Digital nomadism only became a full-fledged community about eight years ago in Chiang Mai and online, where like-minded people doing similar remote work started to come together, hosting seminars. , meetings and networking events. It is questionable whether Chiang Mai can be considered the birthplace of the community, but the city certainly represents a flashpoint in its rise.

Husband and wife team Vichaya and Euam Sirisanthana founded Chiang Mai’s first co-working space, Punspace, in the Nimman district six years ago and have three locations in the city.

“My wife and I were working in Bangkok and really liked the co-working spaces there,” Mr. Vichaya said. “But when we moved to Chiang Mai, we wanted to start a startup but couldn’t find good workspaces, so we decided to create our own.”
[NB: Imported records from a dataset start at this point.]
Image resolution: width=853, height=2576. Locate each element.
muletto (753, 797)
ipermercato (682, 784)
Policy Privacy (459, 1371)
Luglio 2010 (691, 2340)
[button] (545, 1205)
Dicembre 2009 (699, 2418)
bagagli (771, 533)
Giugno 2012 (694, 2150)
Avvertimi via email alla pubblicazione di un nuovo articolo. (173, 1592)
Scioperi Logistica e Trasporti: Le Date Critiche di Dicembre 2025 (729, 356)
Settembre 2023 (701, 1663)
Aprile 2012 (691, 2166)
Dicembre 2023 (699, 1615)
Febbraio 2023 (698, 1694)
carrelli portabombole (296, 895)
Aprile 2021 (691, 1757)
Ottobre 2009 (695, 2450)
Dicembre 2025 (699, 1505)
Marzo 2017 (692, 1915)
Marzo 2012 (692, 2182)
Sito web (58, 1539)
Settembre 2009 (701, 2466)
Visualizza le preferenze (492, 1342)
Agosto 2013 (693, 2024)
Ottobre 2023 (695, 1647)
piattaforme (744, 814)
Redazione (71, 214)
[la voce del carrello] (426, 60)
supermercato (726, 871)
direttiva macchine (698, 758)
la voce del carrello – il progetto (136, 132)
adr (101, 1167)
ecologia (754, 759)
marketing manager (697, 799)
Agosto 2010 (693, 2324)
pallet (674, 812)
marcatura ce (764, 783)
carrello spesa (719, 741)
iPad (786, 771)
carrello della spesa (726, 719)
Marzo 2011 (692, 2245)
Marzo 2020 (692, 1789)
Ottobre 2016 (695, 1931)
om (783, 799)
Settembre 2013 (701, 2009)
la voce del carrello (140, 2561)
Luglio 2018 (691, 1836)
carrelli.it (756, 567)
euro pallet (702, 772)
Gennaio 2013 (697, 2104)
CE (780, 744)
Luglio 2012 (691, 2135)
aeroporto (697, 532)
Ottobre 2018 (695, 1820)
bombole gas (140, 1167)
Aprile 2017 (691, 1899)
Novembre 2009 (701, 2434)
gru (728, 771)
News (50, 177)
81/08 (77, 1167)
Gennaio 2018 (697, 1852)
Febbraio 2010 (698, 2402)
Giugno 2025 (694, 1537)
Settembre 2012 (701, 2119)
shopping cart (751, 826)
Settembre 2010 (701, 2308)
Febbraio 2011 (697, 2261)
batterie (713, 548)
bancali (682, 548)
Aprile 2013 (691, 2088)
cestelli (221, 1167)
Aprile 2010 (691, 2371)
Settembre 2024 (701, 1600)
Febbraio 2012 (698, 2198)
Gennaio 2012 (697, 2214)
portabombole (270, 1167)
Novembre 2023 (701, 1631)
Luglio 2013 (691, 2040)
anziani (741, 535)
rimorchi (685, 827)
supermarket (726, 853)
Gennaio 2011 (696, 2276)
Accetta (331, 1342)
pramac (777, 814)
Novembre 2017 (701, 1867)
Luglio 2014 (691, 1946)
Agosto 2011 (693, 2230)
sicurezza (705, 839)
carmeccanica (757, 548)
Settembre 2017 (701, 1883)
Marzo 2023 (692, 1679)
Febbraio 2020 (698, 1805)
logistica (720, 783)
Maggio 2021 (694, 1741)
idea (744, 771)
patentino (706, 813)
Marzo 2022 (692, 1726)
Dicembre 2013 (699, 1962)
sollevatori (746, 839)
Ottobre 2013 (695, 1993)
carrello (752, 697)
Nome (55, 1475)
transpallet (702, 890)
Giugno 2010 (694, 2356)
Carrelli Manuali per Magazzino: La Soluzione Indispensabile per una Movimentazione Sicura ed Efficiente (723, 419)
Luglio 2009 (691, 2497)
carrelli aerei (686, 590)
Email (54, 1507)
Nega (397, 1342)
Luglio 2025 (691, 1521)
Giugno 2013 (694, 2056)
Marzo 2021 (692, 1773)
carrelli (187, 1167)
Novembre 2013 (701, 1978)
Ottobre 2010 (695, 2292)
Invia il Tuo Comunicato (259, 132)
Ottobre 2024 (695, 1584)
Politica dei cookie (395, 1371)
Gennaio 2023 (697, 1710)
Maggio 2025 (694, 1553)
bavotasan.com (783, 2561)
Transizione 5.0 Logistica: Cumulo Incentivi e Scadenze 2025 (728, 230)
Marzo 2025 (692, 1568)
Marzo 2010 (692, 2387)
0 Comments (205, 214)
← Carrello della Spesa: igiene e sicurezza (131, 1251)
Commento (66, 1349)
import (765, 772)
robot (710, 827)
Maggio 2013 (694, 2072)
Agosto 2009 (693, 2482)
At first, they expected local Thai entrepreneurs to be their main clients, but soon realized that digital nomads would be their main clientele. Some 60-70% of customers using their coworking spaces would be considered digital nomads, while expats and local Thais make up the rest.

“There were nomads in Chiang Mai before we started Punspace, but once we gave them a place to meet and network, it was easier for them to create a great community,” Ms. Euam said.

TROUBLE IN PARADISE

Chiang Mai offers a great starting point for novice nomads, based on affordability and widespread online associations. They flock to the city with a few thousand dollars and dream of succeeding, or at least maintaining the travel-work lifestyle for as long as possible.

“My first nomadic trip was from April to December 2013, with a few months in Chiang Mai in Punspace, in the first very interesting days,” Mr. Levels said. “There were only dozens of nomads in Chiang Mai then, but now there are hundreds if not thousands.”

Some nomads come to Thailand without any real skills that would make them skilled remote workers, such as programming, graphic design, or a successful blogging history. They often lack existing customers and sources of income.

“A lot of people who come here try to do it online, but the savings are running out,” Ms. Zeda said. “A lot of people are vulnerable to scammers who sell a get-rich-quick lifestyle.”

Many newcomers are particularly vulnerable to scammers who prey on self-help and get-rich-quick schemes, seminars and online courses valued at hundreds of dollars, while offering real value. nothing. Many of these scams act like pyramid schemes or tiered marketing businesses.

Financial troubles and con artists aside, loneliness can hurt many digital nomads. Moving from one place to another every few months often isolates people from their friends and family. But that’s also what makes Chiang Mai such a popular destination. It is one of the few destinations for nomads where the community is easily accessible.

“When you move around so much, it’s hard to have legitimate friends and community around you,” Ms. Zeda said. “In Chiang Mai, it’s the community that keeps me coming back. It’s a place that I can go to and that is always familiar to me.”